KPMG so wichtig für SAirGroup wie Benzin
Auch die Zahlungen von Fouse an die Wirtschaftsprüfungsgesellschaft KPMG kurz vor dem Untergang des Flugkonzerns verteidigte Heeb. Ohne Bezahlung der offenen Rechnungen hätte KPMG ihre Arbeit eingestellt, was katastrophal gewesen wäre. Die Leistungen der KPMG für die SAirGroup seien ausserordentlich wichtig gewesen. «So wichtig wie die Lieferung des Treibstoffs für die Swissair», sagte er.
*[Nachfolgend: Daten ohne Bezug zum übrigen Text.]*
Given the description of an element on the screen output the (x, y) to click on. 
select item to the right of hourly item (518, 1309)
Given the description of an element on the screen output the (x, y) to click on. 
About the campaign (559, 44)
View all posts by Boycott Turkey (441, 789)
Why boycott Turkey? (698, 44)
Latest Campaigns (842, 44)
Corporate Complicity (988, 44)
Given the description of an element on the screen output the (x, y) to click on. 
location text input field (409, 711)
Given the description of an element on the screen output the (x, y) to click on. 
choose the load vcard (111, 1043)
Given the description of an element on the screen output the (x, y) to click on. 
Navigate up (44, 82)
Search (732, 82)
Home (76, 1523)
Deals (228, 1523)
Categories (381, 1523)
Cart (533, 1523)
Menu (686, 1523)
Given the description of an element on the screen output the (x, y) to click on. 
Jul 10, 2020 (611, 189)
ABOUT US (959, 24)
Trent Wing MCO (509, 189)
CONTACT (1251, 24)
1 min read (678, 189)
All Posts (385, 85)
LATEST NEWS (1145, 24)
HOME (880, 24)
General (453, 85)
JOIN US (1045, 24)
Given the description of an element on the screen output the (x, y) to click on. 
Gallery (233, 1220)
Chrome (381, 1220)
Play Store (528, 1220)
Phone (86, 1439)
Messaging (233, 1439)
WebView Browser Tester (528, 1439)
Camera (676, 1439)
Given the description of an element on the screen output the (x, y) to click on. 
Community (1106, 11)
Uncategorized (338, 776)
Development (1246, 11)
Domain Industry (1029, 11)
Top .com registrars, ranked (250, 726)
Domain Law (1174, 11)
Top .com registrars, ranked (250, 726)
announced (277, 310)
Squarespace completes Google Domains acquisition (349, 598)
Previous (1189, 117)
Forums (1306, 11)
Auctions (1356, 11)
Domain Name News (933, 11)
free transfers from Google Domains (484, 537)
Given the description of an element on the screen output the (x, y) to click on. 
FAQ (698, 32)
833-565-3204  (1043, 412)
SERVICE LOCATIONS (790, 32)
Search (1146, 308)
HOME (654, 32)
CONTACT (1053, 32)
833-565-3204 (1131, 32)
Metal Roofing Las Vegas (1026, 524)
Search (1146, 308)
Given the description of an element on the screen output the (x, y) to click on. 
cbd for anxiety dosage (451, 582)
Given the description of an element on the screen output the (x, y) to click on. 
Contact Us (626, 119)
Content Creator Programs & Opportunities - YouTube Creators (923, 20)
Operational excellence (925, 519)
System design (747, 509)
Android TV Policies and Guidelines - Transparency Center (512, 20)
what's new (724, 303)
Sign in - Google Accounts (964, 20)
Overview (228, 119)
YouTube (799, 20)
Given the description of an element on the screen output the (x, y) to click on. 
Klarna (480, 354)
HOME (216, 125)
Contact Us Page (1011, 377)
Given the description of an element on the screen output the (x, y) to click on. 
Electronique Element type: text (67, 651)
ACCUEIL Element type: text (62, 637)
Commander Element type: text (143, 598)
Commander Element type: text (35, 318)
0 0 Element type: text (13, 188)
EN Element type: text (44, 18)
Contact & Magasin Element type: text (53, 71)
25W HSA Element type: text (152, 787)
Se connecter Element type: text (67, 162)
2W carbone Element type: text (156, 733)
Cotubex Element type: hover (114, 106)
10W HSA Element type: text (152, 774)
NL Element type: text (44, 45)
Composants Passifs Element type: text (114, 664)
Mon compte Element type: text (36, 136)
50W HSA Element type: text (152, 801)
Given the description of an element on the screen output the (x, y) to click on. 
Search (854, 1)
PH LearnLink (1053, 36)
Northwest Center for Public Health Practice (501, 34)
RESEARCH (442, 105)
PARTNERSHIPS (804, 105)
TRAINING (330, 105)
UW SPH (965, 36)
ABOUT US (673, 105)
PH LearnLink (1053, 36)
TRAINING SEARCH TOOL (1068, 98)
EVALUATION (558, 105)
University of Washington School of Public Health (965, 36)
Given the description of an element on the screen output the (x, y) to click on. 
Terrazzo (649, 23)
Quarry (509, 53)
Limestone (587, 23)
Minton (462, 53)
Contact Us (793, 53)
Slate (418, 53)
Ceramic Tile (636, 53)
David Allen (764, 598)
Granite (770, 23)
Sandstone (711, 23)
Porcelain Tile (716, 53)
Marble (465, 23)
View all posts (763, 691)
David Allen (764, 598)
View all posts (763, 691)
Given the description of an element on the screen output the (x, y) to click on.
Keine Arbeit aus reiner Sympathie
Für die Massnahmen zur Rettung der Swissair, wie etwa die Reorganisation oder den Verkauf von Tochtergesellschaften, habe die SAirGroup Ressourcen benötigt, über die sie intern nicht verfügt habe. Die internen Möglichkeiten der Finanzabteilung der SAirGroup hätten personell und bezüglich des Know-how schon vor dem 11. September 2001 nicht genügt, um die anstehenden Aufgaben zu erfüllen. Ohne KPMG wäre die SAirGroup auf jeden Fall untergegangen, sagte Heeb: «Selbstverständlich konnte nicht davon ausgegangen werden, dass die KPMG ohne Honorar, aus reiner Sympathie für die schweizerische Luftfahrt weiterarbeiten würde.»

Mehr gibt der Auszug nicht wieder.